The owner of Washington’s football team is no longer facing legal challenges to the franchise’s name, a dictionary-defined slur. (This website does not use the name in print.)
This comes after the Supreme Court ruled earlier this month that the law permitting the U.S. Patent and Trademark Office to turn down “disparaging” trademarks violates the First Amendment.
Using that law, the PTO cancelled the team’s trademark in 2014. The reasoning? It was a racial slur that disparages Native Americans. While the team could still use the name, without a trademark it lost protections against counterfeit merchandise. The team’s case had been on hold at a federal appeals court in Richmond while the Supreme Court agreed to hear another trademark case, brought by a band called The Slants.
In that case, the Supreme Court ruled unanimously that the disparagement clause “offends a bedrock First Amendment principle: Speech may not be banned on the ground that it expresses ideas that offend,” as Justice Samuel Alito wrote in his opinion for the court.
“I’m THRILLED,” Synder said in a statement in response to the ruling, which was a death knell for legal challenges to the NFL team’s name. He claims the team’s name “represents honor, represents respect, represents pride. Hopefully winning.”
Groups like Change the Mascot counter that it “is a dictionary-defined racial slur designed from the beginning to promote hatred and bigotry against Native Americans. This is a word that was screamed at Native Americans as they were dragged at gunpoint off their lands—and the hate-infused meaning of the word is precisely why this particular name was given to the team by avowed segregationist and first team owner George Preston Marshall.”
The Justice Department announced it was giving up its court battle over the name, following the SCOTUS decision, the Associated Press reports.

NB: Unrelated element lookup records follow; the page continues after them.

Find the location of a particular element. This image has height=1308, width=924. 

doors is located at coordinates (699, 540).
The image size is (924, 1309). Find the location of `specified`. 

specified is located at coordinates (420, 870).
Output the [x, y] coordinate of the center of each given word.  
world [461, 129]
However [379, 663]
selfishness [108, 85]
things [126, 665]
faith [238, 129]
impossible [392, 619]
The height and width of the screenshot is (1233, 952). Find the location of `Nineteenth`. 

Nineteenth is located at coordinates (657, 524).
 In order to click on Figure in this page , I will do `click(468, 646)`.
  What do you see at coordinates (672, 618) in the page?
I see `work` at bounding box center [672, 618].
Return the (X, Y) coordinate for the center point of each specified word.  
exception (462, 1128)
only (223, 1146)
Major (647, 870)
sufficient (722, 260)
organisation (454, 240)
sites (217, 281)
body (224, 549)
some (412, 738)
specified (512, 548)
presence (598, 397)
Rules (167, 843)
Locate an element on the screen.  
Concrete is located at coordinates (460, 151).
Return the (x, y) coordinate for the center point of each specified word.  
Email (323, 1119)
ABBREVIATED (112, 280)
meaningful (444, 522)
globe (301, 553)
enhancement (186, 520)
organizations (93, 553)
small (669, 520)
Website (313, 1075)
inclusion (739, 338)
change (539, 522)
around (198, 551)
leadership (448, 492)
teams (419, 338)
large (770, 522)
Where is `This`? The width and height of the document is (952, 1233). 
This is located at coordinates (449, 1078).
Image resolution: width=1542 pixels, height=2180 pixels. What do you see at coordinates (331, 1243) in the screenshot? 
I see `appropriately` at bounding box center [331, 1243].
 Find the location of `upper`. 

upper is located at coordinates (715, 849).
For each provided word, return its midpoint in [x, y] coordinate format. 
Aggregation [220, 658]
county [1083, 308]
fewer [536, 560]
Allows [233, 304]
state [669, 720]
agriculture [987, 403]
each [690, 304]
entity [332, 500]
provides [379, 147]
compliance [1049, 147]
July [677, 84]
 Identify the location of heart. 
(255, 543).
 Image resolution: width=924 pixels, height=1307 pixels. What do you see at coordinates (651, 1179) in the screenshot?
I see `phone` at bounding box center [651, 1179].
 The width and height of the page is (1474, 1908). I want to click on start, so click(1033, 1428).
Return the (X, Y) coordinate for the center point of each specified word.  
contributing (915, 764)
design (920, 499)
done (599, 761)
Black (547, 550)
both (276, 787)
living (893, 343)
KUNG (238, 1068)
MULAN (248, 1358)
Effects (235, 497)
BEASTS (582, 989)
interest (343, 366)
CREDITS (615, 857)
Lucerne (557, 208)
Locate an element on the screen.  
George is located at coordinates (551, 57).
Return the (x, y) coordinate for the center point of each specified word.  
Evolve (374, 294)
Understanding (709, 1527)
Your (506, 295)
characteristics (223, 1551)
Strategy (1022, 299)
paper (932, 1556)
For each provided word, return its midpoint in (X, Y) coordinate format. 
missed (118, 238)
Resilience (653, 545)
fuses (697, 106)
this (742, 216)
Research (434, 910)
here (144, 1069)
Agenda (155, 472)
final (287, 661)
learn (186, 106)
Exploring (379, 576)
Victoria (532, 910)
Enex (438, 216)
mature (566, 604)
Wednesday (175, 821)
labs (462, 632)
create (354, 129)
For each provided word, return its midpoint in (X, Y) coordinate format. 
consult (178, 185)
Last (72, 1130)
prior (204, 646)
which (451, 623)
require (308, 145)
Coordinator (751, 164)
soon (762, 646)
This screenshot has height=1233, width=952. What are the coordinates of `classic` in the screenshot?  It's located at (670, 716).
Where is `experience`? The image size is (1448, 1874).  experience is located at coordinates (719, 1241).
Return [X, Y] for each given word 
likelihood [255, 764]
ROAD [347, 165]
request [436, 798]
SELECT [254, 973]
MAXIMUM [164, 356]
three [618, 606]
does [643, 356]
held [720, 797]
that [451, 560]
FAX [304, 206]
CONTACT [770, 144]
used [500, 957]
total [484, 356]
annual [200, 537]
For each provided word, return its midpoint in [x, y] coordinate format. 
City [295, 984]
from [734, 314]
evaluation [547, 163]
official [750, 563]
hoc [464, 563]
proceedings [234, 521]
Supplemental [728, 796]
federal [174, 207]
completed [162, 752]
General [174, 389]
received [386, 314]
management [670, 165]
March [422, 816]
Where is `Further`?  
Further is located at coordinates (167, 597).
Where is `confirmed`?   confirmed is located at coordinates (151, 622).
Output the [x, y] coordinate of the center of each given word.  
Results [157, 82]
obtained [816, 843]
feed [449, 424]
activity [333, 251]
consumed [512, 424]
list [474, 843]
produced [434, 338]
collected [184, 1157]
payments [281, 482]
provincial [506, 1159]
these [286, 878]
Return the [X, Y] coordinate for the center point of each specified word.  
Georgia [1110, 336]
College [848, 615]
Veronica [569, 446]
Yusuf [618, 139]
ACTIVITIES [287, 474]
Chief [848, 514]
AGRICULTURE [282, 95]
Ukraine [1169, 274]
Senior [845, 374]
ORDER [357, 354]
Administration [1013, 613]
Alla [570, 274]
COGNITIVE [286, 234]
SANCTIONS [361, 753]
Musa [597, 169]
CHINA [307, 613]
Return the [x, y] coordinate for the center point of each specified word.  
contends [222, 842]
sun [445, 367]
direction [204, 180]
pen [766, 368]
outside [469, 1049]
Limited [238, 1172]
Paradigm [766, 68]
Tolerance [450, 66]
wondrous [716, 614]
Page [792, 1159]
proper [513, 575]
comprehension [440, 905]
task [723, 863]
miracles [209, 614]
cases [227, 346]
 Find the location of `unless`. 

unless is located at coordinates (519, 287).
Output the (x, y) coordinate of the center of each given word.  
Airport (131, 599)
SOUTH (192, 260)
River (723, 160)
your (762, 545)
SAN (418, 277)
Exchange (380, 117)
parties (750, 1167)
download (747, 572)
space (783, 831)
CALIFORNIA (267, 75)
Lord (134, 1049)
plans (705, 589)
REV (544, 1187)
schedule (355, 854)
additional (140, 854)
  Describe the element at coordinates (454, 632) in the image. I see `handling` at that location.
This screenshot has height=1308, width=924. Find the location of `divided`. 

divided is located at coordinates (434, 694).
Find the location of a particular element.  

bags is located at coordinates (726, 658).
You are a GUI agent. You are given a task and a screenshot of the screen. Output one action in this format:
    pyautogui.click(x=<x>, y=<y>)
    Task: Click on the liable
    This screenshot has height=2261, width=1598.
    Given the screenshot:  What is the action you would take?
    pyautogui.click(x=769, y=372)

Five Native Americans also ended their legal fight over the team’s trademark on Thursday, according to The Washington Post.
“There’s no more challenge to make,” Jesse A. Witten, an attorney representing Native Americans, told The Post.
It is quite the turn of events for a movement that had garnered widespread support from local and national politicians. The Interior Department under President Barack Obama said the team could not return to federally owned RFK Stadium without rebranding.
“If I were the owner of the team, and I knew that its name—even if it had a storied history—that was offending a sizable group of people, I’d think about changing it,” Obama said in 2013, before the trademark was revoked.
Snyder’s response at the time to calls for him to change the name? “NEVER—you can use caps.”